EXERCISE REQUIREMENTS:
Search the entries below for the word "computer", then copy each line in which it is found.

SUPPLIED RECORDS:
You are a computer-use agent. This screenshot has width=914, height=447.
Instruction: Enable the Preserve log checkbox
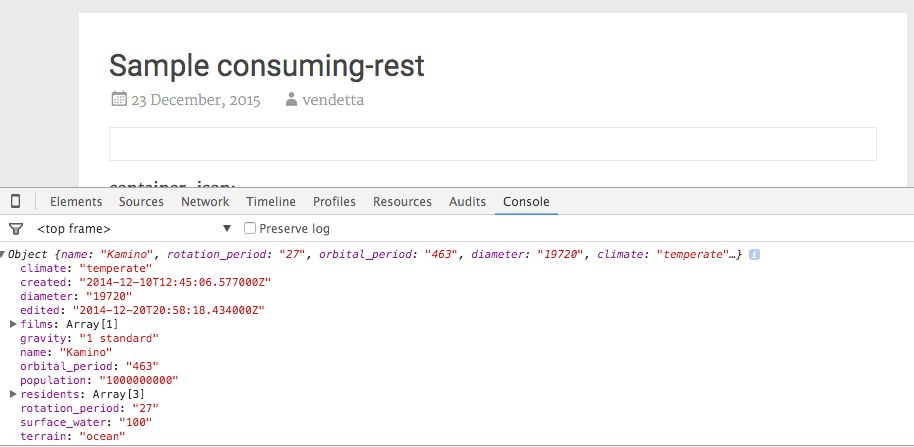coord(250,228)
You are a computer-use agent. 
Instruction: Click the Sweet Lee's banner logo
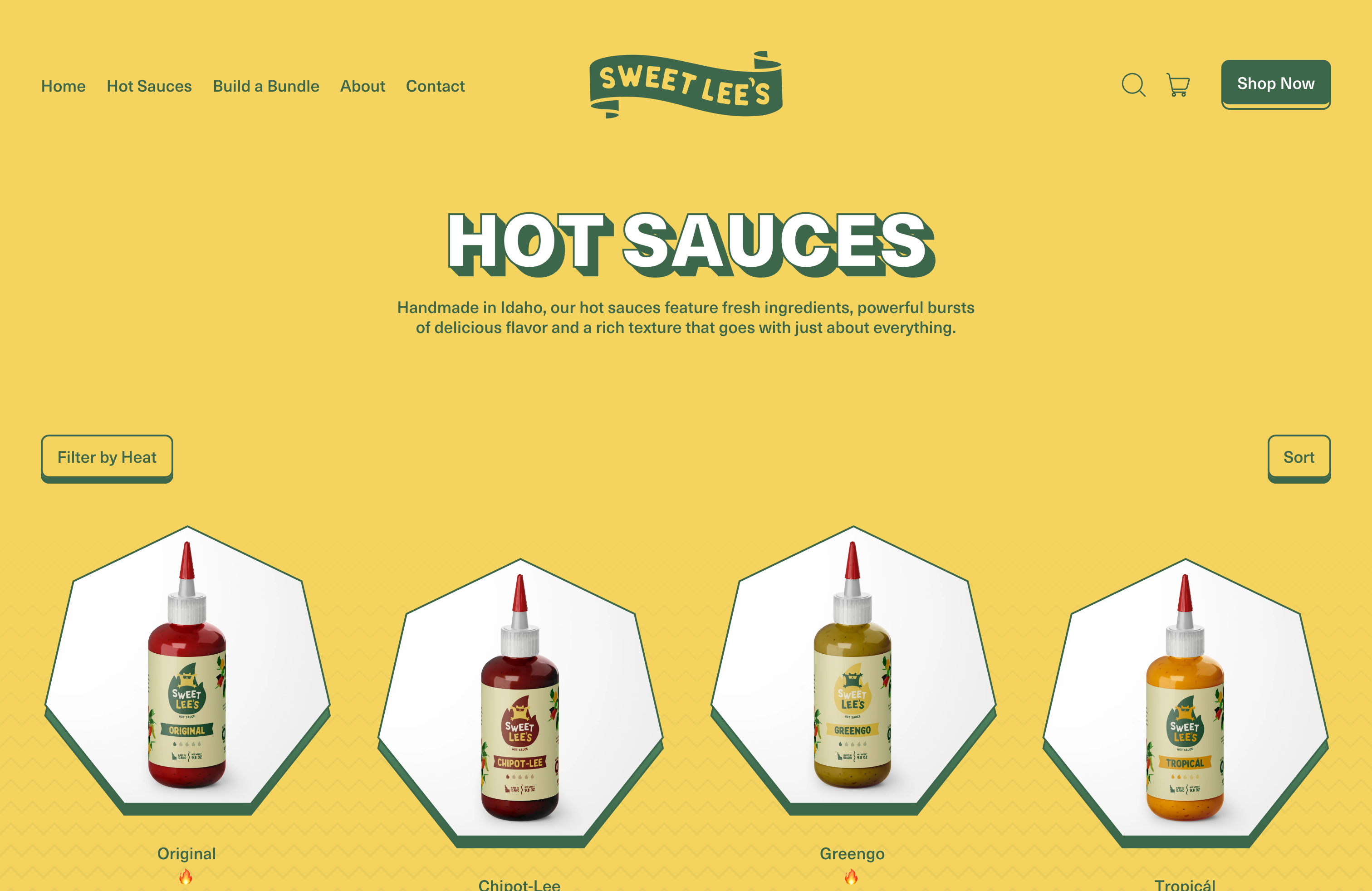point(686,85)
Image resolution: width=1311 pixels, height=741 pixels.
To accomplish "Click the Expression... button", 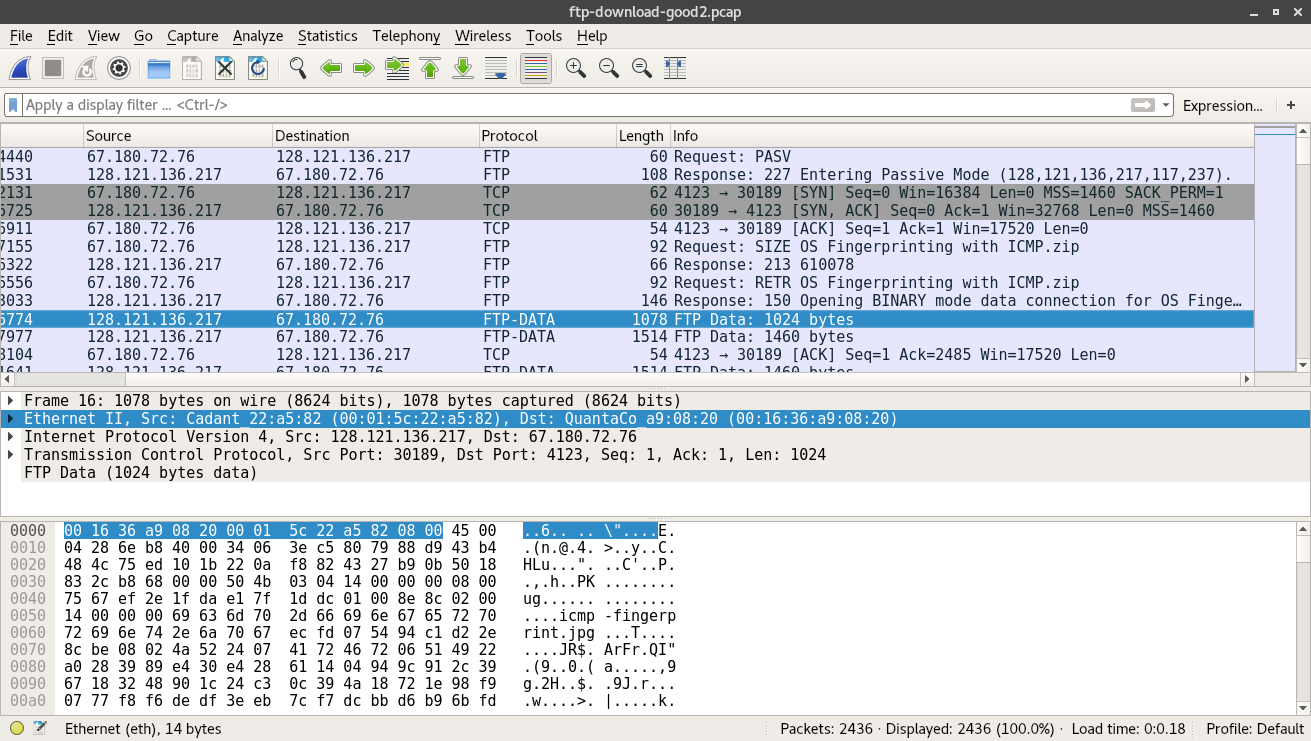I will 1222,105.
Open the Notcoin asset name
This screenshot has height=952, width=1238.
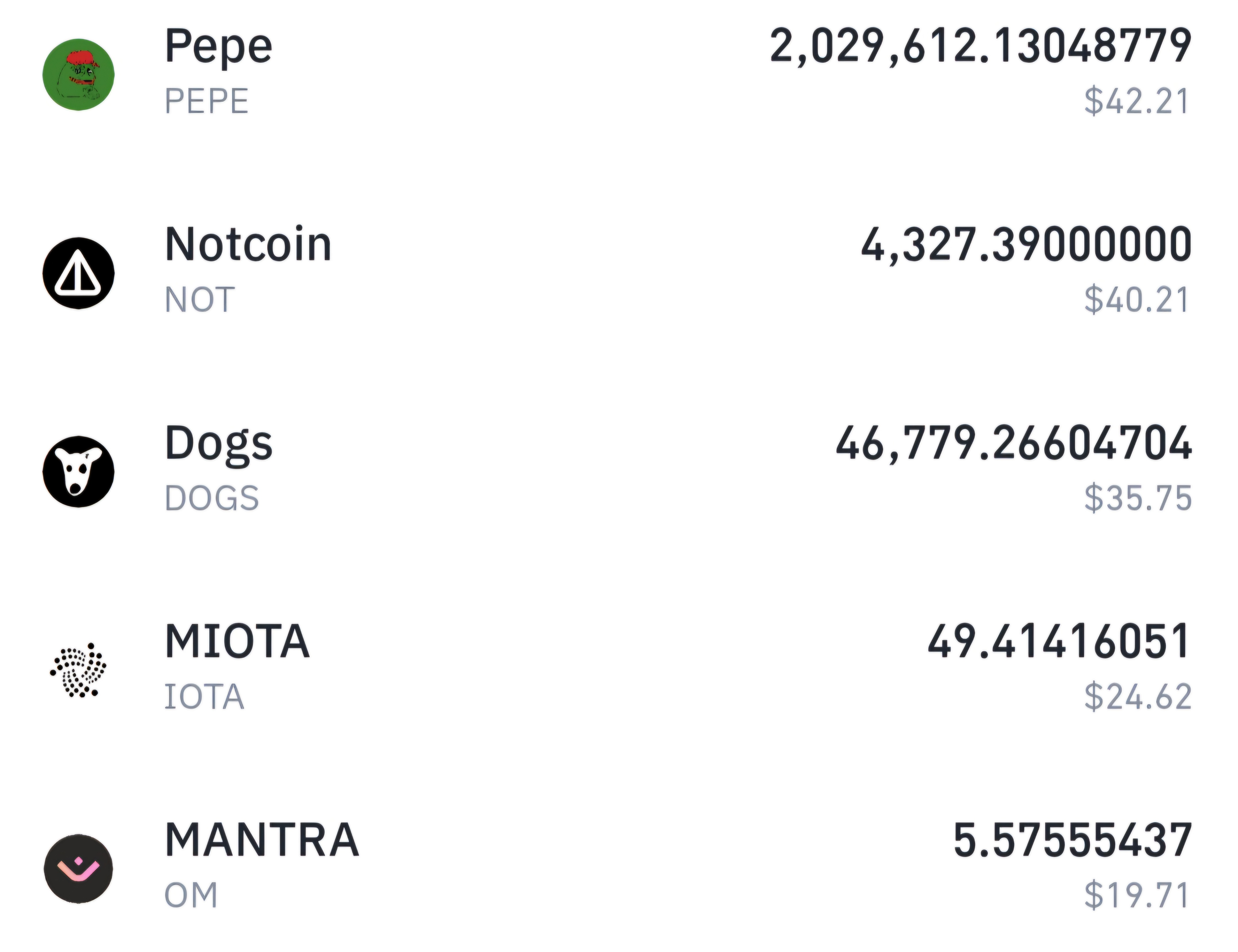tap(247, 245)
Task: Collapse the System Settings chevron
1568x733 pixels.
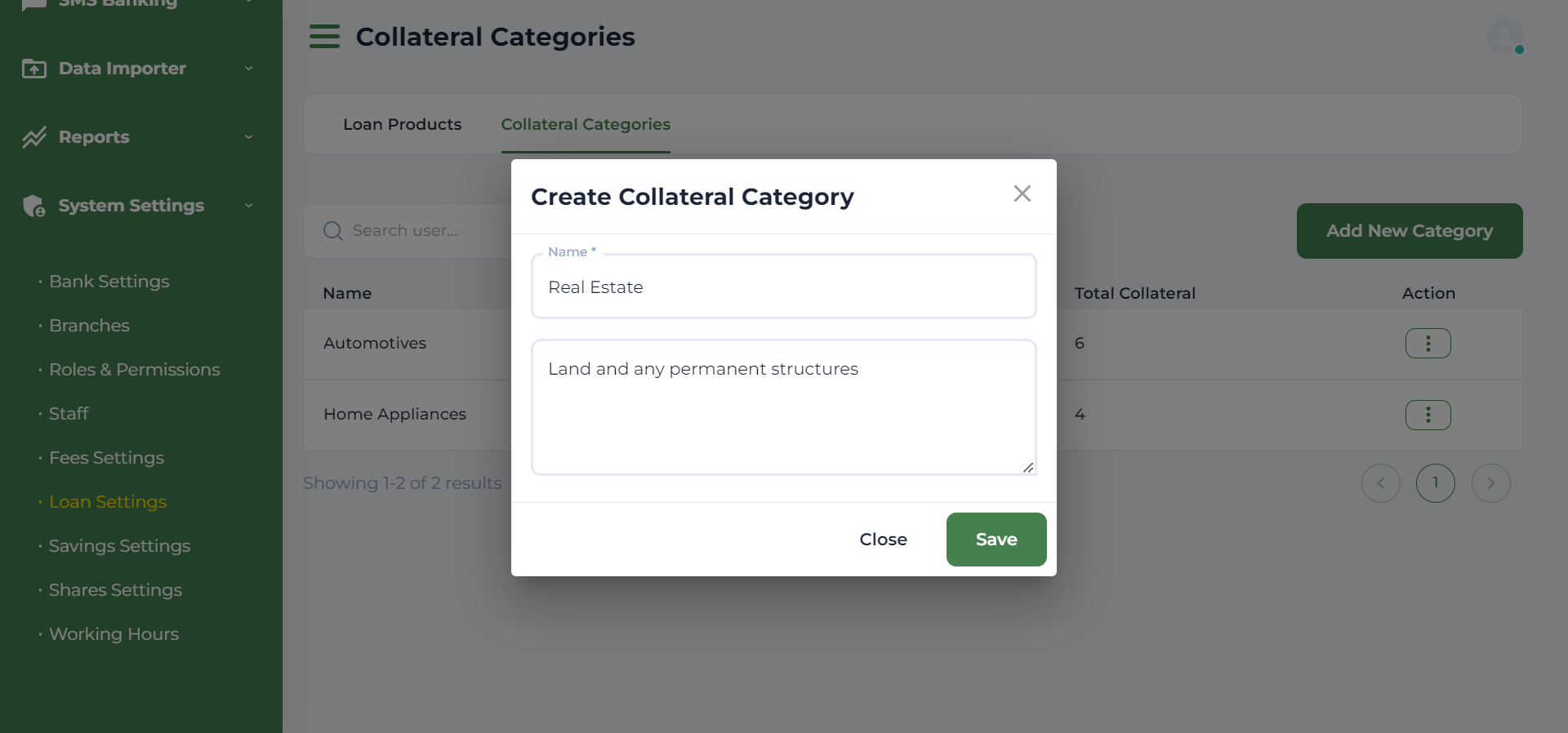Action: (x=249, y=206)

OUTPUT FOR THIS TASK:
You are a computer-use agent. This screenshot has width=914, height=447.
You are a computer-use agent. 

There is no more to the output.